Quelle majorité pour quelle politique ?

Même si la question de la stratégie future est peu évoquée pour l’instant, elle arrivera sur le tapis dès le lendemain des résultats. Sur la base du nouvel échiquier syndical, quelles seront les majorités et les alliances syndicales possibles ? Pour soutenir quelle politique de santé et négocier quelle convention ?

Même si tous les syndicats font campagne contre la loi de santé et le tiers payant généralisé, les approches restent différentes sur la place du généraliste, de la médecine spécialisée libérale, de la nomenclature, de la diversification des modes de rémunération ou de l’exercice regroupé... « Un raz-de-marée des plus "ultras" changerait la donne car le jeu démocratique ne pourra être ignoré », pronostique un spécialiste du secteur.

Lorsqu’il ouvrira les négociations avec les syndicats déclarés représentatifs pour conclure la nouvelle convention, le directeur de l’assurance-maladie, Nicolas Revel, ne pourra ignorer les forces en présence, en raison des règles qui s’imposent en matière d’accord conventionnel et de droit d’opposition (lire ci-contre). Ceux qui auront gagné les élections – ou seront en mesure de construire des alliances – seront en position favorable pour peser.

Dans les super-régions, quels élus face aux ARS ?

Au-delà de l’enjeu syndical et politique, les élections permettent d’abord de désigner démocratiquement pour cinq ans des élus locaux de terrain qui portent la voix des médecins libéraux et font avancer des projets locaux souvent originaux (lire ci-contre).

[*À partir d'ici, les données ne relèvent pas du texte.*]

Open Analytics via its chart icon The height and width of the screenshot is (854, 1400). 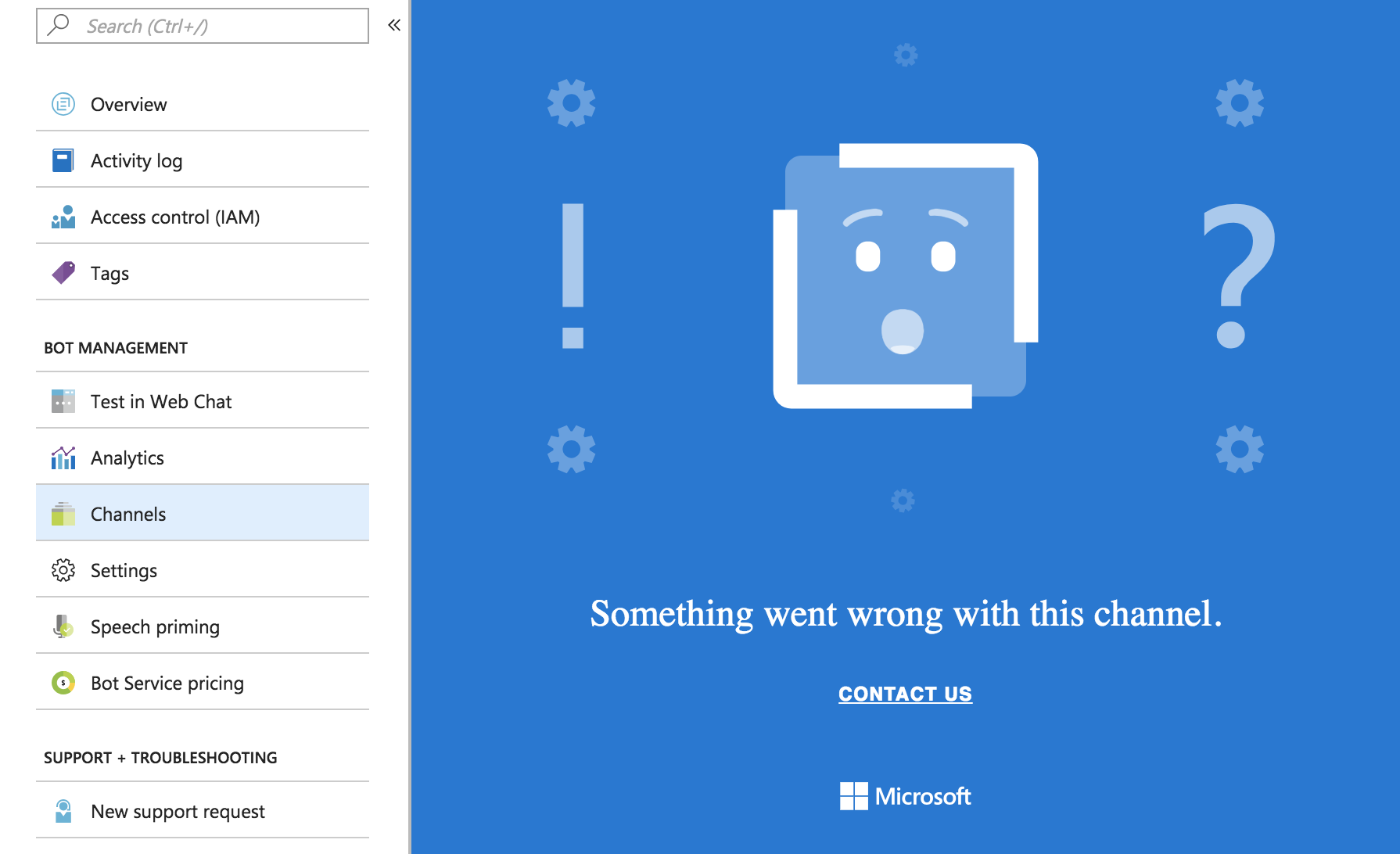coord(63,458)
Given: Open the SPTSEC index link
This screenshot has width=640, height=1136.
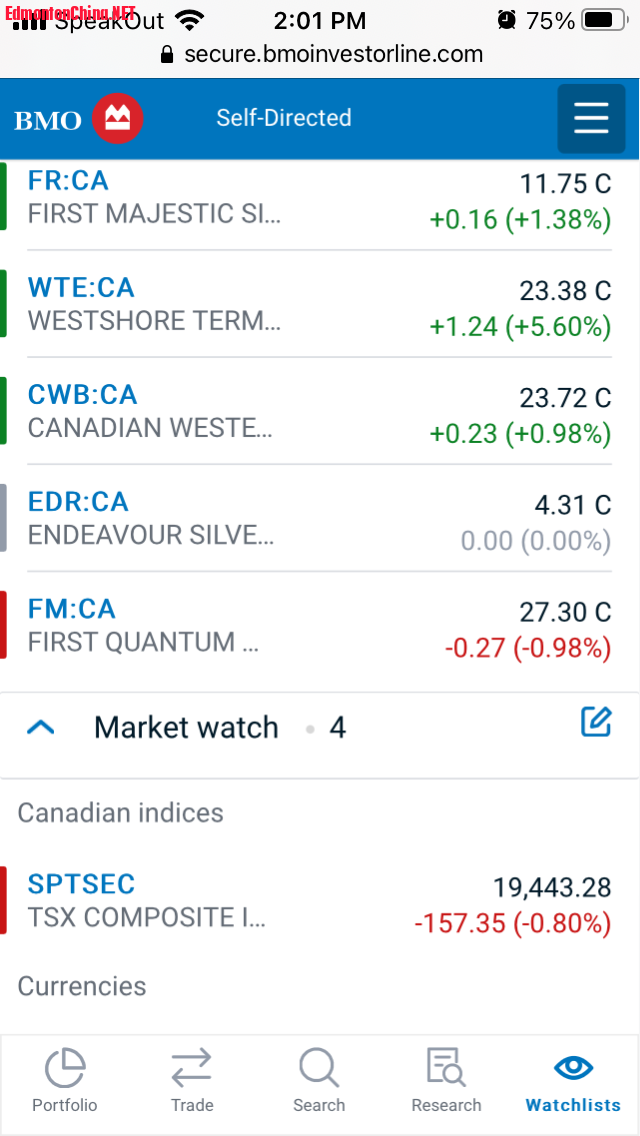Looking at the screenshot, I should point(81,884).
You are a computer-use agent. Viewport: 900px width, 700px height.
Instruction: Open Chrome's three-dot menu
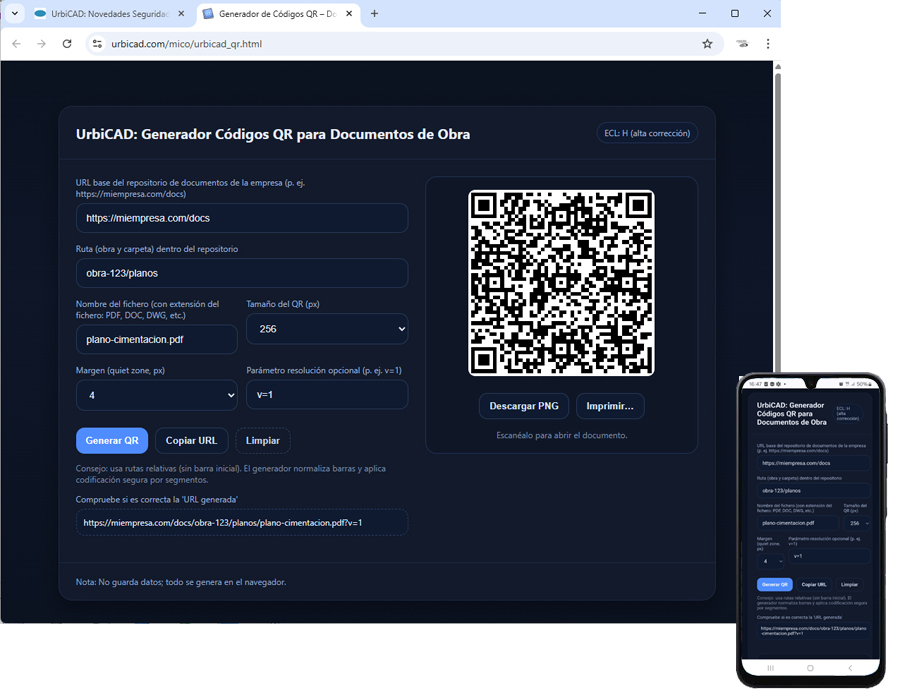tap(768, 44)
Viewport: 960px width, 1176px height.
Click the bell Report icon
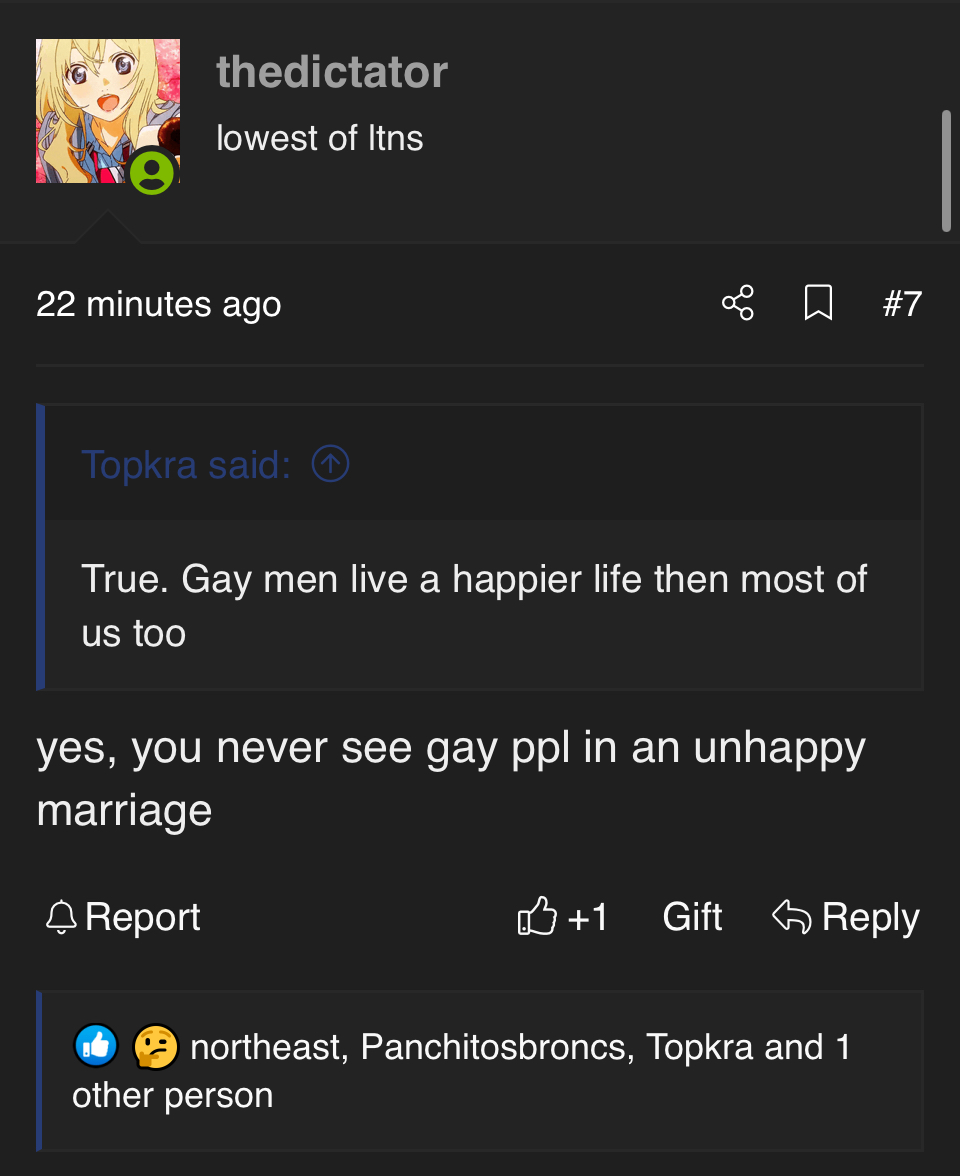61,917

La réforme territoriale (effective au 1er janvier 2016) ne simplifiera pas la situation des médecins libéraux car les « parlements médicaux » que sont les URPS-ML devront se faire entendre dans des territoires parfois gigantesques (Aquitaine/Limousin/Poitou-Charentes par exemple) et défendre les intérêts des praticiens face à des ARS aux prérogatives renforcées. Moins d’élus, davantage de déplacements, autant de contraintes... « L’un des enjeux est de désigner des élus suffisamment aguerris pour exister face à l’administration », expose le Dr Jean-Paul Ortiz, président de la CSMF. À l’échelon régional, grâce à l’esprit d’ouverture des élus, les URPS jouent d’ailleurs souvent un rôle fédérateur de la profession, assez loin des querelles syndicales nationales.